## THE TASK
Output every line of the records below as a numbered list, leaving out any blank lines.

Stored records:
start
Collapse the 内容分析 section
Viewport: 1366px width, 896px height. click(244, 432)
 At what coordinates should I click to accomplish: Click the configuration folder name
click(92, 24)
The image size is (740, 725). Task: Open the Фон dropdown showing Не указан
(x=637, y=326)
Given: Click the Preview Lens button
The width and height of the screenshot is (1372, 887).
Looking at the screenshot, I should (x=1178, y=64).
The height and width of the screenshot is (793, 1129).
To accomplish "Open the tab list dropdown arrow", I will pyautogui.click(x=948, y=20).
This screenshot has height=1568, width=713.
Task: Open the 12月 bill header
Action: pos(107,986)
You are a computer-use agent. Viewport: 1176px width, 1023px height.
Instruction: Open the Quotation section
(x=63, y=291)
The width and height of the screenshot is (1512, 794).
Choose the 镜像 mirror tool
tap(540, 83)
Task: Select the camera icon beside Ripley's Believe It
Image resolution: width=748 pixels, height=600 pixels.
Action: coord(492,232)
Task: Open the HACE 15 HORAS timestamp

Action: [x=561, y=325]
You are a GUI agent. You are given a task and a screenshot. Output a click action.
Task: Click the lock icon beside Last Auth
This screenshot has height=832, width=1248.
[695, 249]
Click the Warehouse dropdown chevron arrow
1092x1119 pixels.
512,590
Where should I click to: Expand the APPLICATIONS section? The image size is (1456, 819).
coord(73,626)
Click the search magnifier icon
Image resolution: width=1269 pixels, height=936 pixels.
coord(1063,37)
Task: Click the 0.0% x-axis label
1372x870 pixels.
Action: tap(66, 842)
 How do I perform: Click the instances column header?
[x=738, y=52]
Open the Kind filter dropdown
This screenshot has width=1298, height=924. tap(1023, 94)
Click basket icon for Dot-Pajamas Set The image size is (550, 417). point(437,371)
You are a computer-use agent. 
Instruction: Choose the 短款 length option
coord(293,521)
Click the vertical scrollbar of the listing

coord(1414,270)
end
## RESPONSE TO THIS TASK
1. Collapse the 内容分析 section
2. Viewport: 1366px width, 896px height. click(244, 432)
3.  At what coordinates should I click to accomplish: Click the configuration folder name
4. click(92, 24)
5. The image size is (740, 725). Task: Open the Фон dropdown showing Не указан
6. (x=637, y=326)
7. Given: Click the Preview Lens button
8. The width and height of the screenshot is (1372, 887).
9. Looking at the screenshot, I should (x=1178, y=64).
10. The height and width of the screenshot is (793, 1129).
11. To accomplish "Open the tab list dropdown arrow", I will pyautogui.click(x=948, y=20).
12. This screenshot has height=1568, width=713.
13. Task: Open the 12月 bill header
14. Action: pos(107,986)
15. You are a computer-use agent. Viewport: 1176px width, 1023px height.
16. Instruction: Open the Quotation section
17. (x=63, y=291)
18. The width and height of the screenshot is (1512, 794).
19. Choose the 镜像 mirror tool
20. tap(540, 83)
21. Task: Select the camera icon beside Ripley's Believe It
22. Image resolution: width=748 pixels, height=600 pixels.
23. Action: coord(492,232)
24. Task: Open the HACE 15 HORAS timestamp
25. Action: [x=561, y=325]
26. You are a GUI agent. You are given a task and a screenshot. Output a click action.
27. Task: Click the lock icon beside Last Auth
28. This screenshot has height=832, width=1248.
29. [695, 249]
30. Click the Warehouse dropdown chevron arrow
31. 1092x1119 pixels.
32. 512,590
33. Where should I click to: Expand the APPLICATIONS section? The image size is (1456, 819).
34. coord(73,626)
35. Click the search magnifier icon
36. Image resolution: width=1269 pixels, height=936 pixels.
37. coord(1063,37)
38. Task: Click the 0.0% x-axis label
39. 1372x870 pixels.
40. Action: tap(66, 842)
41.  How do I perform: Click the instances column header?
42. [x=738, y=52]
43. Open the Kind filter dropdown
44. This screenshot has width=1298, height=924. tap(1023, 94)
45. Click basket icon for Dot-Pajamas Set The image size is (550, 417). point(437,371)
46. You are a computer-use agent. 
47. Instruction: Choose the 短款 length option
48. coord(293,521)
49. Click the vertical scrollbar of the listing
50. coord(1414,270)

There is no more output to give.